Even a pious person is not immune to spiritual sickness if he does not have a wise guide -- either a living person or a spiritual writer. This sickness is called prelest, or spiritual delusion, imagining oneself to be near to God and to the realm of the divine and supernatural. Even zealous ascetics in monasteries are sometimes subject to this delusion, but of course, laymen who are zealous in external struggles (podvigi) undergo it much more frequently. Surpassing their acquaintances in struggles of prayer and fasting, they imagine that they are seers of divine visions, or at least of dreams inspired by grace. In every event of their lives, they see special intentional directions from God or their guardian angel. And then they start imagining that they are God's elect, and often try to foretell the future.

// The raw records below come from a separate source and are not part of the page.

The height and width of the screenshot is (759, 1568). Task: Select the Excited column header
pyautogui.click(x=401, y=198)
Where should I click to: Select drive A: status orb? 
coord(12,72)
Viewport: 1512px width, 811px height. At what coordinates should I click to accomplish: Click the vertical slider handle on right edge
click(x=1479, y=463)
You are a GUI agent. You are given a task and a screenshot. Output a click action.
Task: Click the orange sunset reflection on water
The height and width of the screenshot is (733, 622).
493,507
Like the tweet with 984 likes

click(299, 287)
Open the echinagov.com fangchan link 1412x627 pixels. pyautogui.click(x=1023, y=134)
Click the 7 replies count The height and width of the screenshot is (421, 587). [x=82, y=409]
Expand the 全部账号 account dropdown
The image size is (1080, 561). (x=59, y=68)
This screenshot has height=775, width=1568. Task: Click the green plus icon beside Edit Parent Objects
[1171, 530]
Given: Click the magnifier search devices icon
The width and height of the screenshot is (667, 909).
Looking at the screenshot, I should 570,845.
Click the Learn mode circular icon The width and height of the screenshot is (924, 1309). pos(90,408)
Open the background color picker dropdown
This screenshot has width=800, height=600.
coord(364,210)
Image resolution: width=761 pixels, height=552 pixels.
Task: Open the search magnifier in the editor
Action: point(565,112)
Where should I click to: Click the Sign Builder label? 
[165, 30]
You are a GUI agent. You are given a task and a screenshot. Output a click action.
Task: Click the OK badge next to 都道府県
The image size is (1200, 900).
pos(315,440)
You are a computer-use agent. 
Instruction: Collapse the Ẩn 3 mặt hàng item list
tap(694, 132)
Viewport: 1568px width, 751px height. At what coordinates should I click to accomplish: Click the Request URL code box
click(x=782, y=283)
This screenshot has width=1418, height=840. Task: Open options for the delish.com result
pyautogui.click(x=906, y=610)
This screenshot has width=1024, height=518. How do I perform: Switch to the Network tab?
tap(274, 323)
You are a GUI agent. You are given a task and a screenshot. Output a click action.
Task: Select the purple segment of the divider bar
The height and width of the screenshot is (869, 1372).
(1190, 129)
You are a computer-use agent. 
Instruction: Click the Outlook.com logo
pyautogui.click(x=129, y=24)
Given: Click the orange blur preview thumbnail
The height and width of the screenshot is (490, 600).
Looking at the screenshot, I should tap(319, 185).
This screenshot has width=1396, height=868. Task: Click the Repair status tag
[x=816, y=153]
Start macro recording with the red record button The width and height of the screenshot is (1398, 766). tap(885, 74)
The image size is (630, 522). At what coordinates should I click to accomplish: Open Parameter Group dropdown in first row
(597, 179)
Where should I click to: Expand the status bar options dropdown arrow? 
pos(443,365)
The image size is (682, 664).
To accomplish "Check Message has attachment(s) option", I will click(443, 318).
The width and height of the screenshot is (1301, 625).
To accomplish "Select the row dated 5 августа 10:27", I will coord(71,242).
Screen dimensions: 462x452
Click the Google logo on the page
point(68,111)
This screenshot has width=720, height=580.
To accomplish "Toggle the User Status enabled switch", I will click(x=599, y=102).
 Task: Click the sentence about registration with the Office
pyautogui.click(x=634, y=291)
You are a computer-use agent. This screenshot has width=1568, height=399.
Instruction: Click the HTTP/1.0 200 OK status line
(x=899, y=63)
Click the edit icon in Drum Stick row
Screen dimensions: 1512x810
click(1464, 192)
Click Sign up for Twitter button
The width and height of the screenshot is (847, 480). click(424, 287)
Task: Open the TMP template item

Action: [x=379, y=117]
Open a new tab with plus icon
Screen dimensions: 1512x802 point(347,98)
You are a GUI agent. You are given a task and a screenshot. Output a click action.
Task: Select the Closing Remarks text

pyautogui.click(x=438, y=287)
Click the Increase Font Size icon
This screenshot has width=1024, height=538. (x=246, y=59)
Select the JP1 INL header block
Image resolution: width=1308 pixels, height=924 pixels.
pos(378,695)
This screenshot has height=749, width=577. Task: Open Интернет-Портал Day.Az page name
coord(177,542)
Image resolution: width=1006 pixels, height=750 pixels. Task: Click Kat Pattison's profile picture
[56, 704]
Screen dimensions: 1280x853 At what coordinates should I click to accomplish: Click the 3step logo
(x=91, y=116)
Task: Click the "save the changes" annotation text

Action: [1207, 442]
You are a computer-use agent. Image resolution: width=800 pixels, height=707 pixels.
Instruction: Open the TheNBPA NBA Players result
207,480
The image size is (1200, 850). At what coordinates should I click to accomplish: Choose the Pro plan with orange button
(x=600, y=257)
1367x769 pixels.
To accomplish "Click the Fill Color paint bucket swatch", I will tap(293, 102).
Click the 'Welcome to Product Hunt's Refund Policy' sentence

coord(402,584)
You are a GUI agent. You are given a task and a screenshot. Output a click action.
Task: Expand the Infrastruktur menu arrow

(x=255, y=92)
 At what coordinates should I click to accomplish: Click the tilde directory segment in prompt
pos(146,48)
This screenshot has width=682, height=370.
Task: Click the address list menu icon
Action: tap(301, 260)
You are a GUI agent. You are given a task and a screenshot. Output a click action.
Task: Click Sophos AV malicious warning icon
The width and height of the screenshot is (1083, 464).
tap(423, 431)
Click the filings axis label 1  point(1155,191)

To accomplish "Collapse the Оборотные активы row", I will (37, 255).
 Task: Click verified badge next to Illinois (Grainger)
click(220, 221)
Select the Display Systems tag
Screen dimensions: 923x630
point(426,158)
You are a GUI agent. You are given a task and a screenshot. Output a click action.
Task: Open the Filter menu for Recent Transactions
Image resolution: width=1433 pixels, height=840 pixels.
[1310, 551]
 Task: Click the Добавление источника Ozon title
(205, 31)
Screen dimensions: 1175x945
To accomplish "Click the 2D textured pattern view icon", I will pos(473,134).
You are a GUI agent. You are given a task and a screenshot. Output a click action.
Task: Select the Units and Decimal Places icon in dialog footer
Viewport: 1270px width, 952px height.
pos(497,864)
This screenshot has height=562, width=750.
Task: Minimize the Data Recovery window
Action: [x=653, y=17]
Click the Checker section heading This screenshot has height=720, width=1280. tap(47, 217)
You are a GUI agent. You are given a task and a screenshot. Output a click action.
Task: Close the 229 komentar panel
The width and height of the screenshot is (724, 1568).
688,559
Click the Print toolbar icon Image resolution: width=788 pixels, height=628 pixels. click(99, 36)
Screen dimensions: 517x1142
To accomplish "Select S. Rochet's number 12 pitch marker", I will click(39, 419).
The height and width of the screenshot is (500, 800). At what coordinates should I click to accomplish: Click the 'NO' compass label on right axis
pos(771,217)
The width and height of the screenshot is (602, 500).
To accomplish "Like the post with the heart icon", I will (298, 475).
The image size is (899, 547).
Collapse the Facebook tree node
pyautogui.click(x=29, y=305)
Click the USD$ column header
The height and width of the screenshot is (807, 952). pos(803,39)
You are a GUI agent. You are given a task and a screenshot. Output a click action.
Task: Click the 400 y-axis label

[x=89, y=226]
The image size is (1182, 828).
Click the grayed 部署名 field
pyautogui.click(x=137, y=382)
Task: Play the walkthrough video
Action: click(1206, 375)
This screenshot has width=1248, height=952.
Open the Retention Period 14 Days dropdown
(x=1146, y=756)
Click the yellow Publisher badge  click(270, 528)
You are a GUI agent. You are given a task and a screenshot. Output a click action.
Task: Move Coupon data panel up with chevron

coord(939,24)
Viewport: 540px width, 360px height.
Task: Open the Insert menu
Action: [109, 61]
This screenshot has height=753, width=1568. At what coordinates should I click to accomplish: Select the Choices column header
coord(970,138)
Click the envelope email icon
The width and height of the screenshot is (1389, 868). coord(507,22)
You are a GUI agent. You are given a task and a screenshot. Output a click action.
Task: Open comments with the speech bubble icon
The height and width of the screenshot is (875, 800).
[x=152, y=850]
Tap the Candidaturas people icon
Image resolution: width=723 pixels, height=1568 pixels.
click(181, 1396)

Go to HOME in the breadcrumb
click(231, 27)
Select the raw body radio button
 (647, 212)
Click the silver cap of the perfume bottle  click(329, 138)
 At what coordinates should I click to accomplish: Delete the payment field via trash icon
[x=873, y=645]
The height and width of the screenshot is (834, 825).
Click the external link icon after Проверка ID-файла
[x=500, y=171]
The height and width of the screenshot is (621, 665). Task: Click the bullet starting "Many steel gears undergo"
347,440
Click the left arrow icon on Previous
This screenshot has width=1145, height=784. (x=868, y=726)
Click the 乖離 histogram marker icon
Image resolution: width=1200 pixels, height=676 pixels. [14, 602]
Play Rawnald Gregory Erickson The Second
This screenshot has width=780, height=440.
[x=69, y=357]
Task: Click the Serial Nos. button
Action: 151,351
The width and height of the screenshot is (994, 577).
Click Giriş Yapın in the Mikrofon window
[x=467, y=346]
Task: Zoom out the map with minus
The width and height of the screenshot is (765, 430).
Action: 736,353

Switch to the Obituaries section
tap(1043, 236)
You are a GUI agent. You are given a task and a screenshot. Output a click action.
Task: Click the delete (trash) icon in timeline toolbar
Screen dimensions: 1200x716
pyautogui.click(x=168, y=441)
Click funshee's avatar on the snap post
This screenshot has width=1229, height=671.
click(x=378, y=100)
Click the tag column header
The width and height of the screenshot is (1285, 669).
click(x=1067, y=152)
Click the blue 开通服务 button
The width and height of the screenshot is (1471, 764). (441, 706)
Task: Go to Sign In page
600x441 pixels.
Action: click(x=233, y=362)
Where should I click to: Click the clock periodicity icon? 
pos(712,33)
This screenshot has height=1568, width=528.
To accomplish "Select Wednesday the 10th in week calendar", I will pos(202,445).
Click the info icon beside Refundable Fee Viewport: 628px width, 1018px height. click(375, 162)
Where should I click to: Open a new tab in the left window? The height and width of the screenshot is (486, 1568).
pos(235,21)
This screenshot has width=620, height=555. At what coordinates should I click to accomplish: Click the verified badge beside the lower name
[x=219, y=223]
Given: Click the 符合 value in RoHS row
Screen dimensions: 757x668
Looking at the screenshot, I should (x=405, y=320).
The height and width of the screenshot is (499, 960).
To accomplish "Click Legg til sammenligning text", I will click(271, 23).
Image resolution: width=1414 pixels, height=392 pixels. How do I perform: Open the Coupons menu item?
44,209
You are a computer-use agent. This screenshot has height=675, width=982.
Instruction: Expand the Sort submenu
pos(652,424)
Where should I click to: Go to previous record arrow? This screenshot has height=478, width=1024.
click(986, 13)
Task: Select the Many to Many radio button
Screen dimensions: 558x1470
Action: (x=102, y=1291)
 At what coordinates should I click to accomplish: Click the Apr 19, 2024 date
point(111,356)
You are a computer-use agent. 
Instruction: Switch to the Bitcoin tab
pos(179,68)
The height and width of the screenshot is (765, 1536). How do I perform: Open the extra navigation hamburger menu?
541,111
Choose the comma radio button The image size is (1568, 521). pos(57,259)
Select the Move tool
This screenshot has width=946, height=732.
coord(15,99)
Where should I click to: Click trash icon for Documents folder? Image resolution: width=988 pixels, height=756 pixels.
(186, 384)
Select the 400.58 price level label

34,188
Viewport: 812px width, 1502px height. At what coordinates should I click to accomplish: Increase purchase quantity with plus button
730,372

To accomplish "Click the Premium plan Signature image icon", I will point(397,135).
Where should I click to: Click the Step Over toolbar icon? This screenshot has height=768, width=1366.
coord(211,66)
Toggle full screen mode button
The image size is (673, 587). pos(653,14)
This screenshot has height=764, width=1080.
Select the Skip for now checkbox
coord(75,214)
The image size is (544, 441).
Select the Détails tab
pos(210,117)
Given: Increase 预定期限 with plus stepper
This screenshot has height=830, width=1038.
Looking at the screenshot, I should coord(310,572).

The Holy Fathers armed themselves against nothing so fiercely as against this sickness -- prelest.

Just as desire and rage multiply our sins, so self-control and humility erase them.

Unless a man keeps the commandments of God, he cannot progress, even in a single virtue.

Prayer... by its action it is the reconciliation of man with God, the mother and daughter of tears, a bridge for crossing temptations, a wall of protection from afflictions, a crushing of conflicts, boundless activity, the spring of virtues, the source of spiritual gifts, invisible progress, food of the soul, the enlightening of the mind, an axe for despair, a demonstration of hope, the release from sorrow.

Control your stomach, sleep, anger, and tongue, and you will not 'dash your foot against a stone.'

The intellect becomes a stranger to the things of this world when its attachment to the senses has been completely sundered.

Only the tears of repentance are able to cleanse the soul.

The soul's health consists in dispassion and spiritual knowledge; no slave to sensual pleasure can attain it.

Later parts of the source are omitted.